> _文档节选_

┌──

SPOJ 题目694 Distinct Substrings（后缀数组，求不同的子串个数）

DISUBSTR - Distinct Substrings

no tags

Given a string, we need to find the total number of its distinct substrings.

Input

T- number of test cases. T<=20;

Each test case consists of one string, whose length is <= 1000

Output

For each test case output one number saying the number of distinct substrings.

Example

Sample Input:

2

CCCCC

ABABA
Sample Output:

5

9
Explanation for the testcase with string ABABA:

len=1 : A,B

len=2 : AB,BA

len=3 : ABA,BAB

len=4 : ABAB,BABA

len=5 : ABABA

Thus, total number of distinct substrings is 9.

└──

> _练习要求_
[1] 依据这道题目的说明，解释字符串 ABABA 的不同子串总数为什么是 9。
[2] 写出这道题目的样例说明中列出的、长度不小于 3 的全部不同子串。
本练习用不到这些记录。

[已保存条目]
┌──

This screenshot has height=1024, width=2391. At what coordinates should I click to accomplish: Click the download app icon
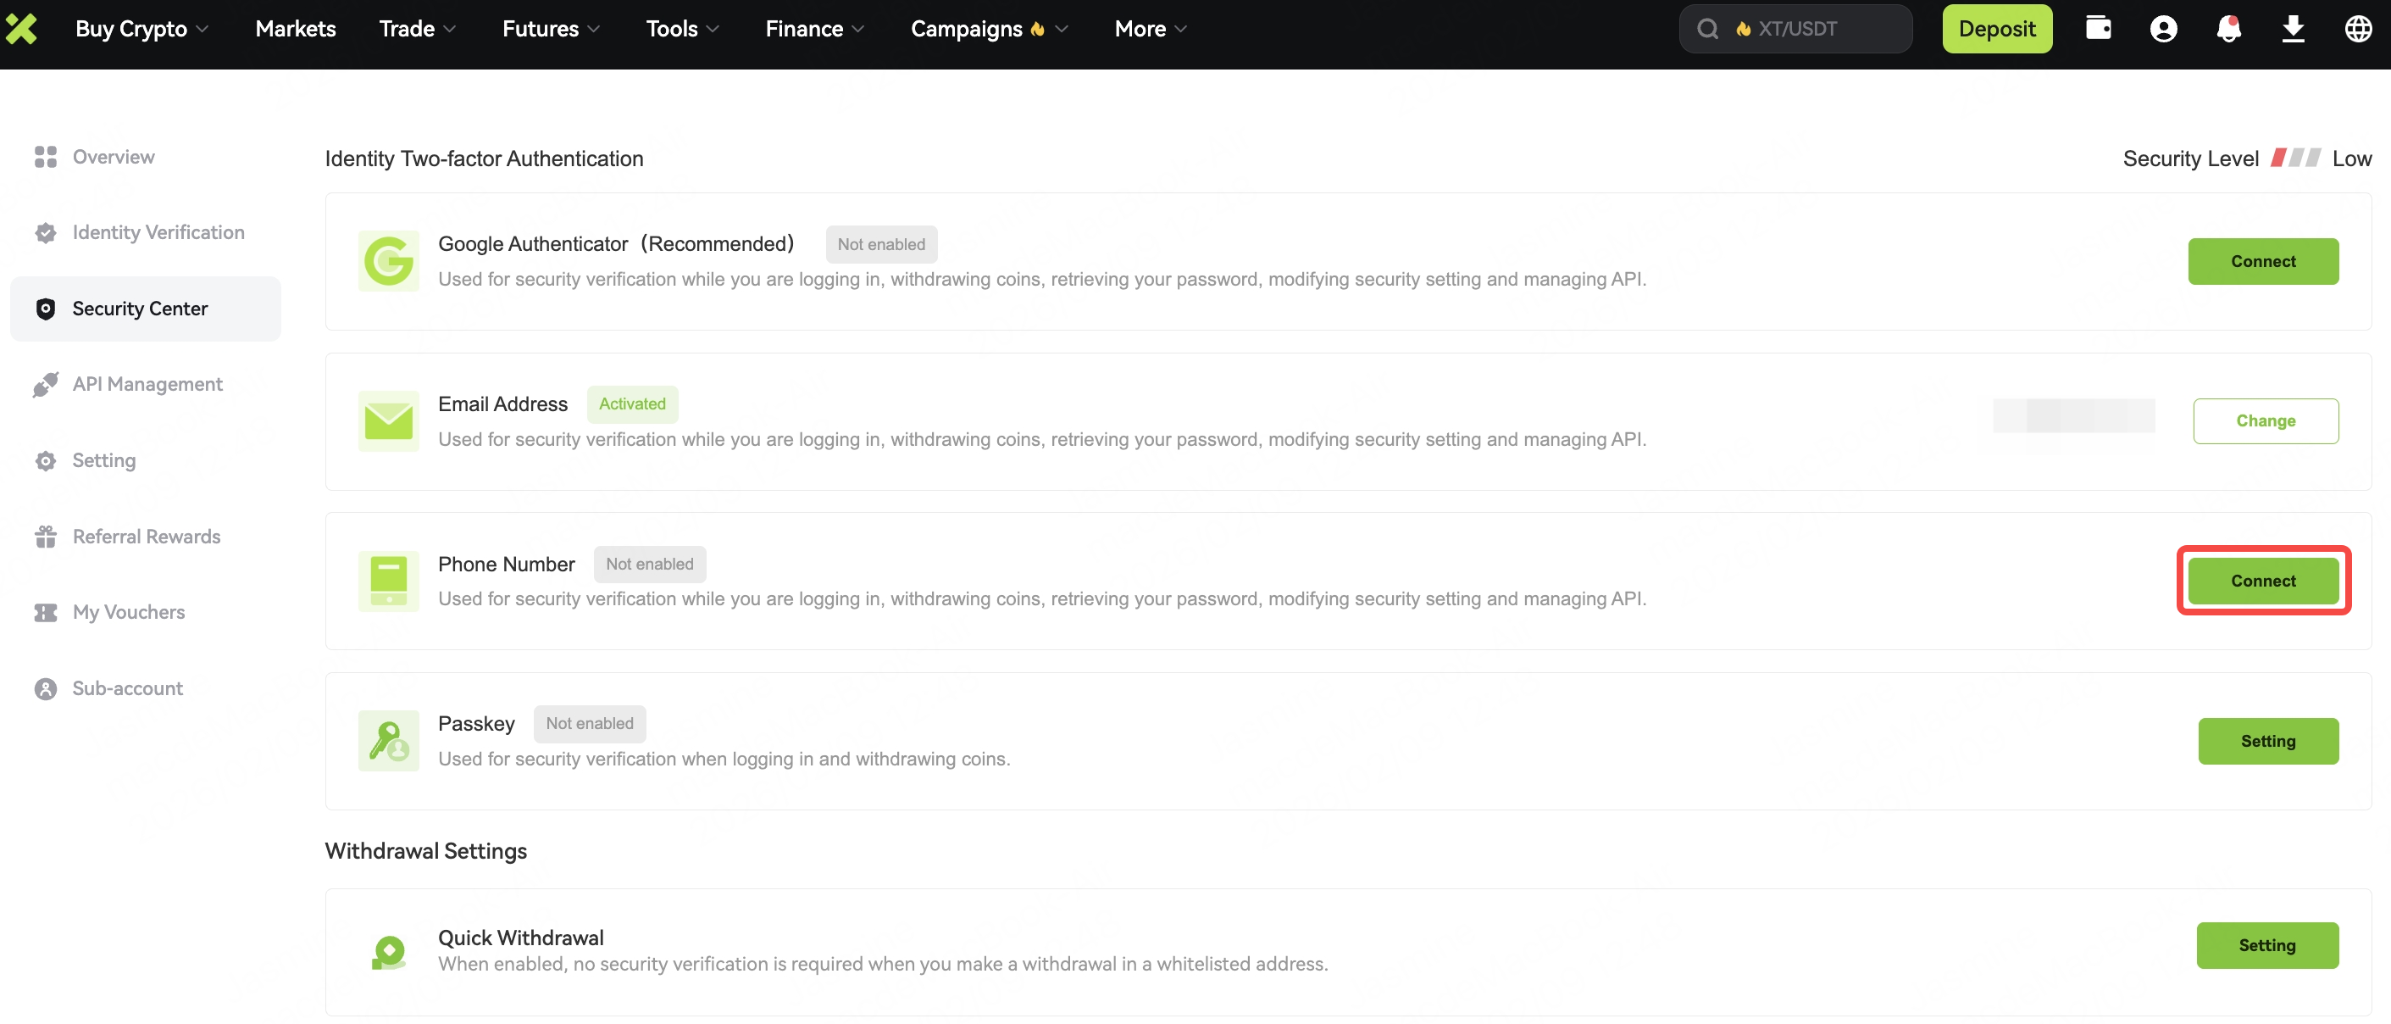point(2293,29)
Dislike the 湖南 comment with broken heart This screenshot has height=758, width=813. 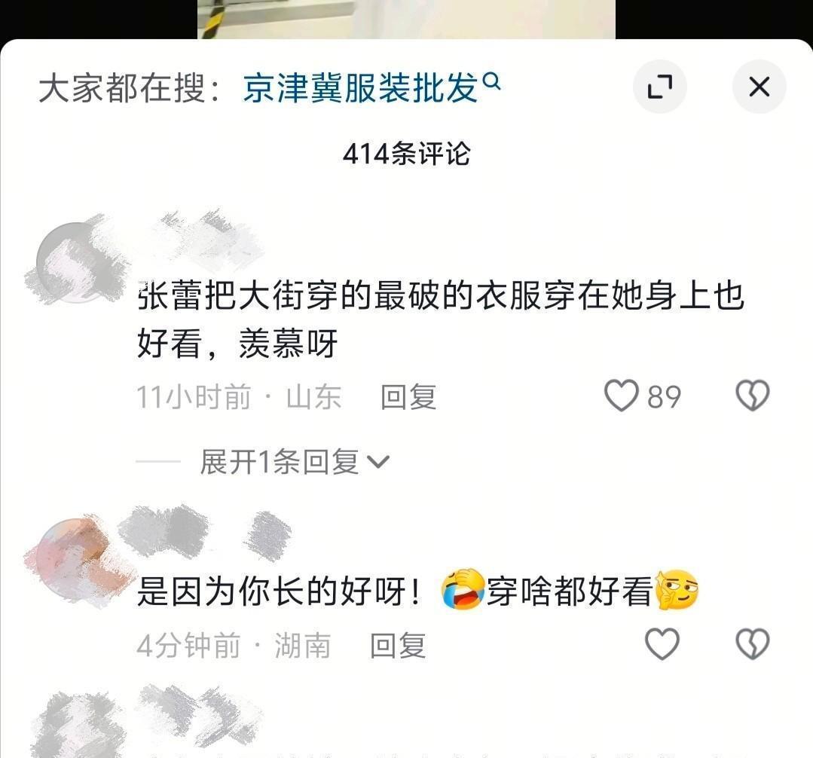pos(753,644)
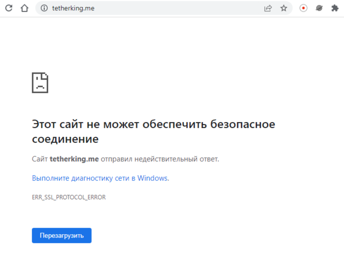Click the gray planet extension icon
This screenshot has height=275, width=344.
(x=319, y=8)
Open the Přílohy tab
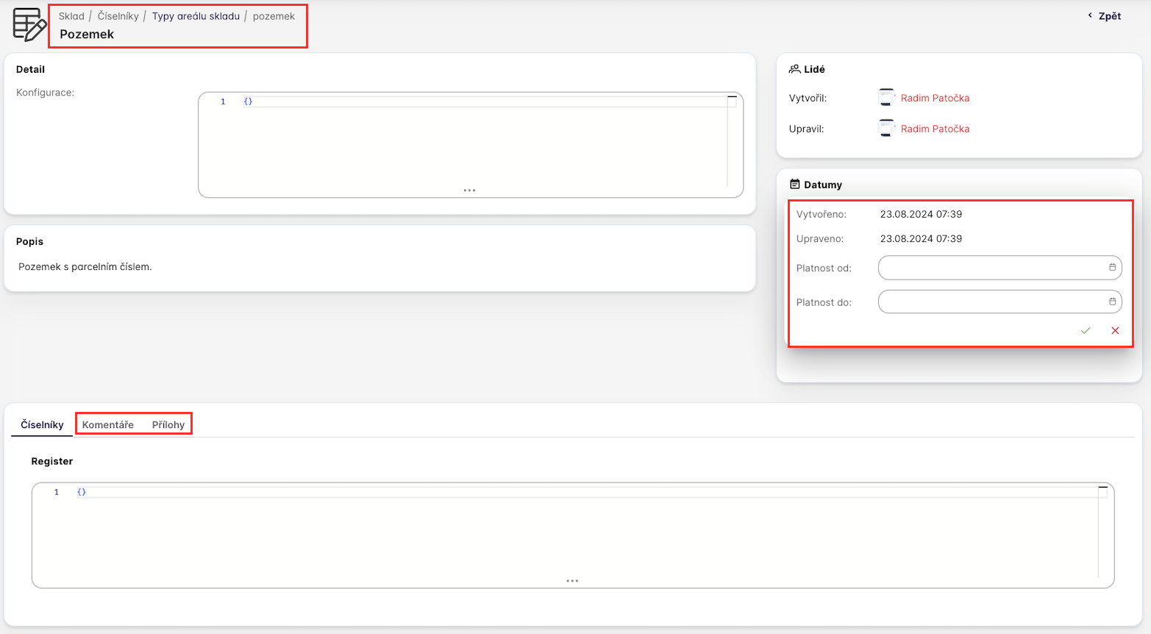This screenshot has width=1151, height=634. tap(168, 425)
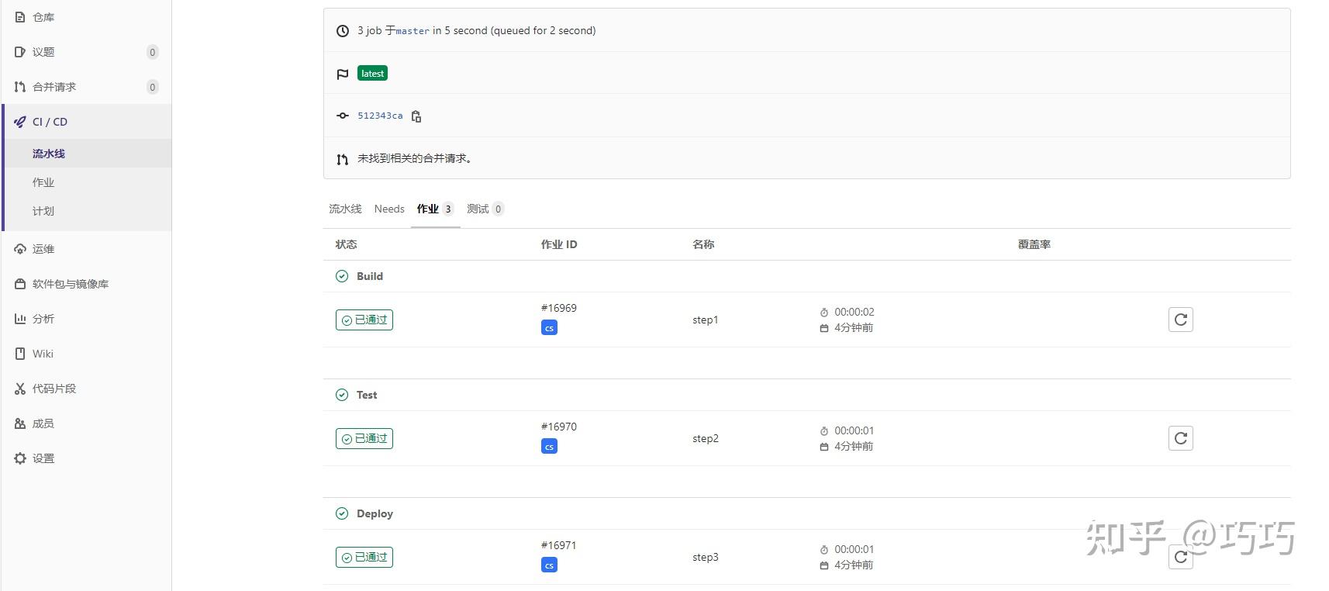Image resolution: width=1329 pixels, height=591 pixels.
Task: Click the Analytics chart icon
Action: 20,319
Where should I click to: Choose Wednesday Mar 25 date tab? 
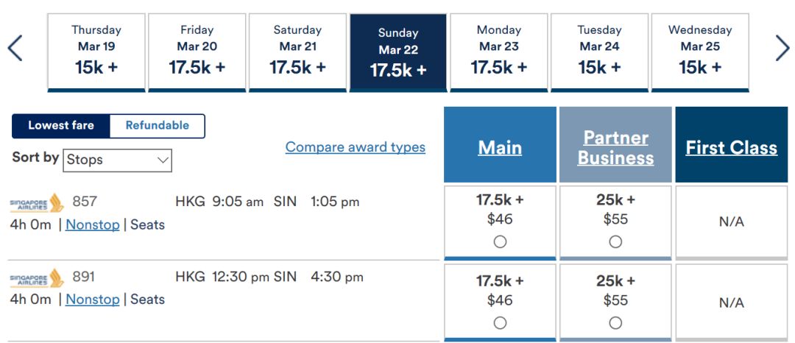700,53
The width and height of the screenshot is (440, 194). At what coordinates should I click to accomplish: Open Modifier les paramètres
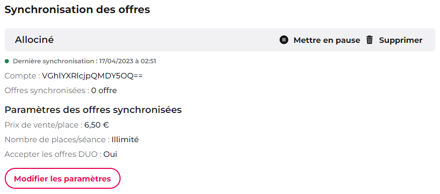(62, 178)
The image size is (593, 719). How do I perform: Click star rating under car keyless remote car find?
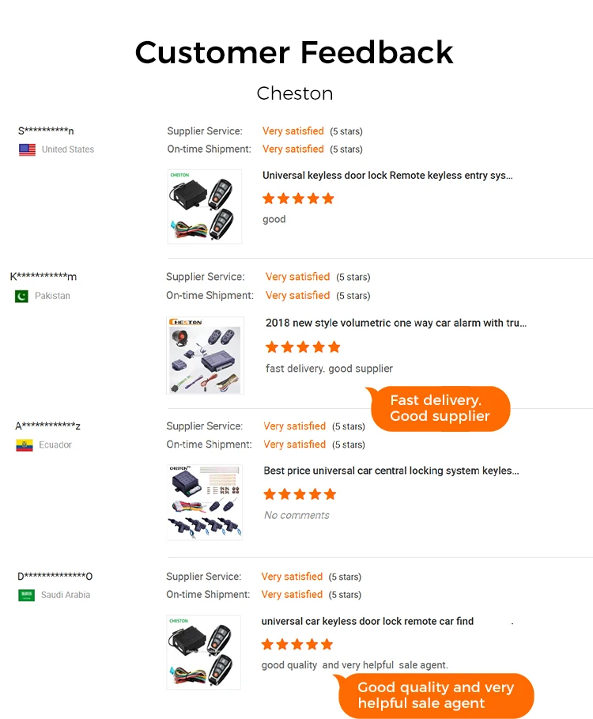(x=297, y=645)
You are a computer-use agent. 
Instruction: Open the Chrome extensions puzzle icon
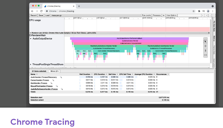[x=199, y=11]
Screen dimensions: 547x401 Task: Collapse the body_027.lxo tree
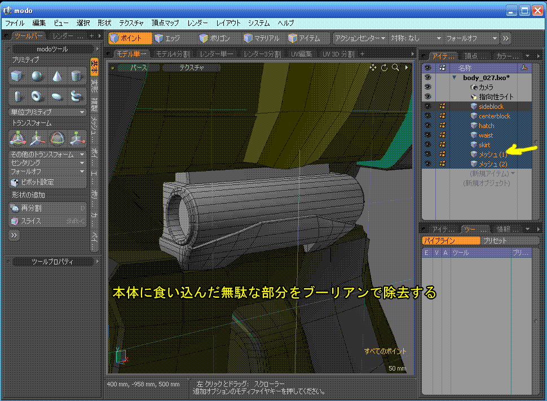pyautogui.click(x=455, y=78)
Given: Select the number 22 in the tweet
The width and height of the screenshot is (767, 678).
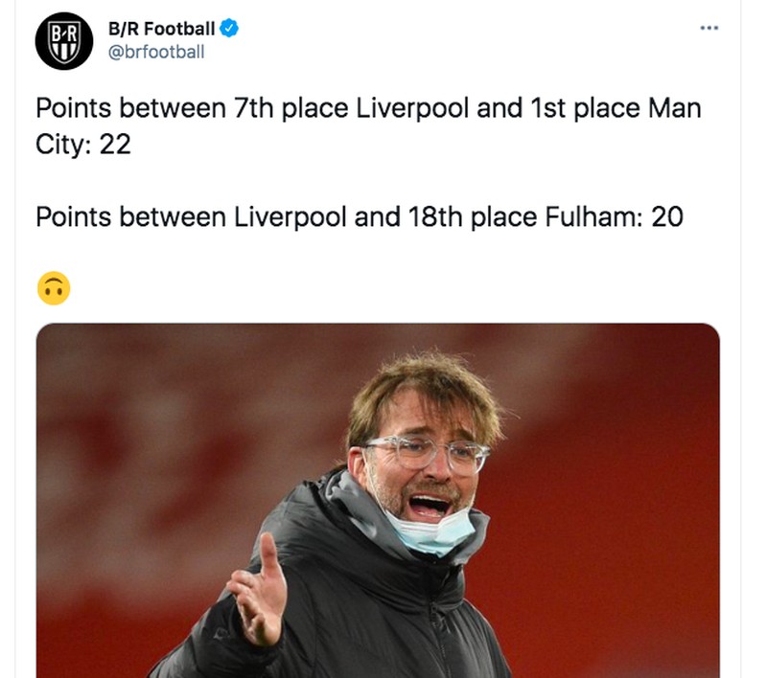Looking at the screenshot, I should click(x=116, y=137).
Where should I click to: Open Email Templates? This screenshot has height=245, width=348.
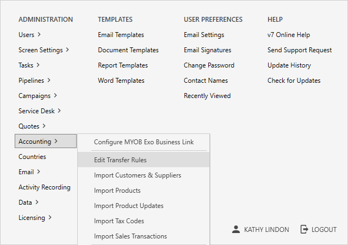click(x=121, y=35)
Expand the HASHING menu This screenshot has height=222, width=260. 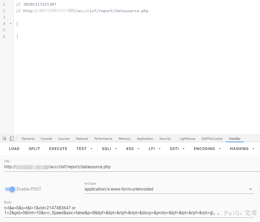pos(242,149)

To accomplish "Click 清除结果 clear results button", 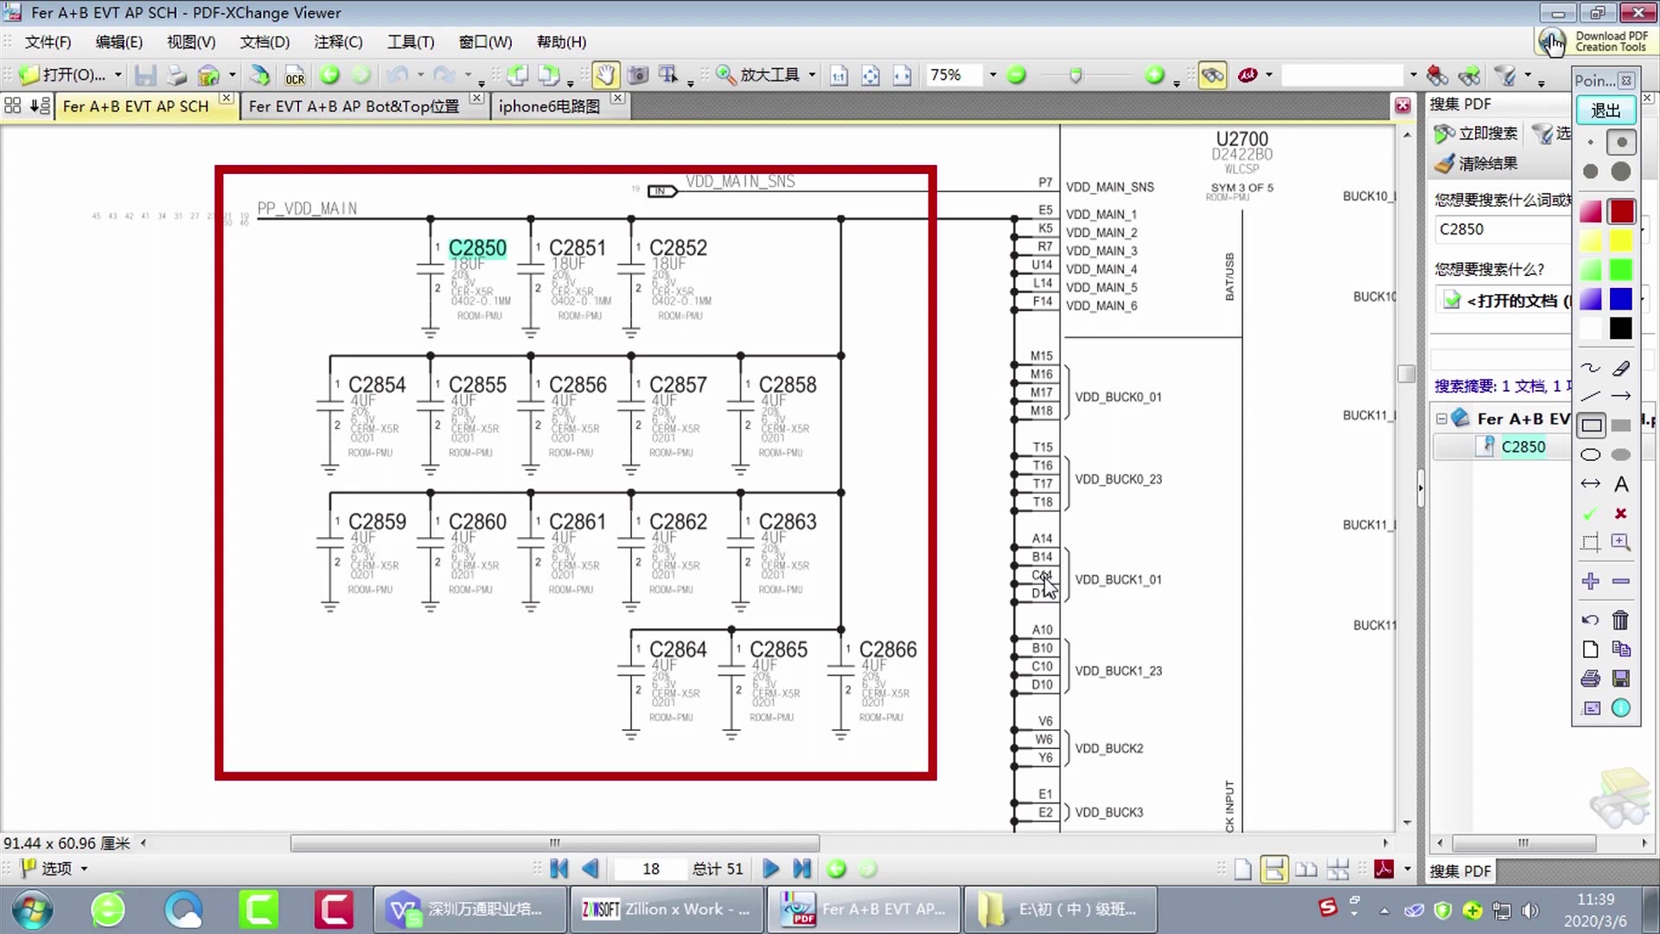I will 1477,163.
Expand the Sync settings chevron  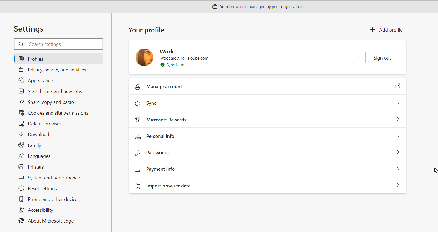pos(398,103)
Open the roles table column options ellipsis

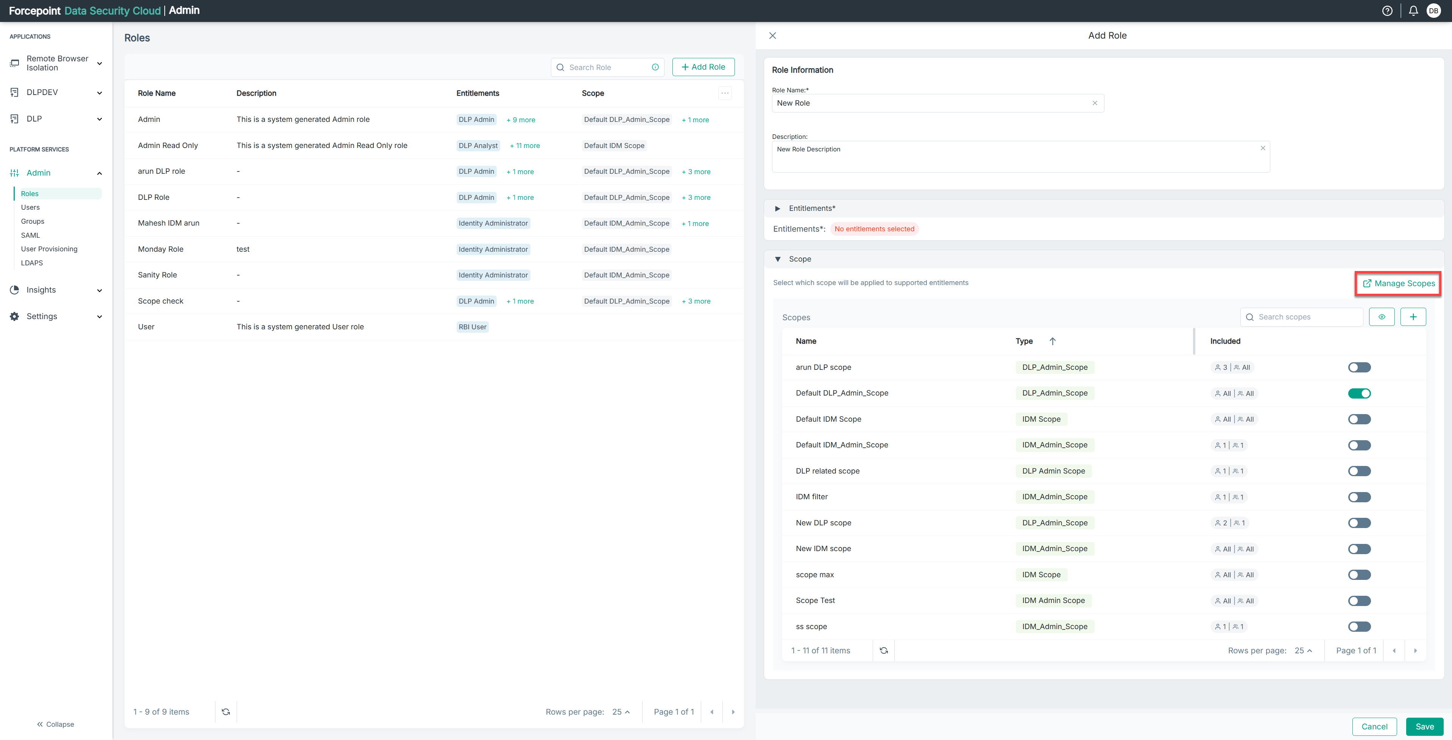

└──

> _参考答案_
[1] 按子串长度统计：长度为 1 的有 A、B，长度为 2 的有 AB、BA，长度为 3 的有 ABA、BAB，长度为 4 的有 ABAB、BABA，长度为 5 的只有 ABABA。合计 2+2+2+2+1=9 个。

[2] ABA、BAB、ABAB、BABA、ABABA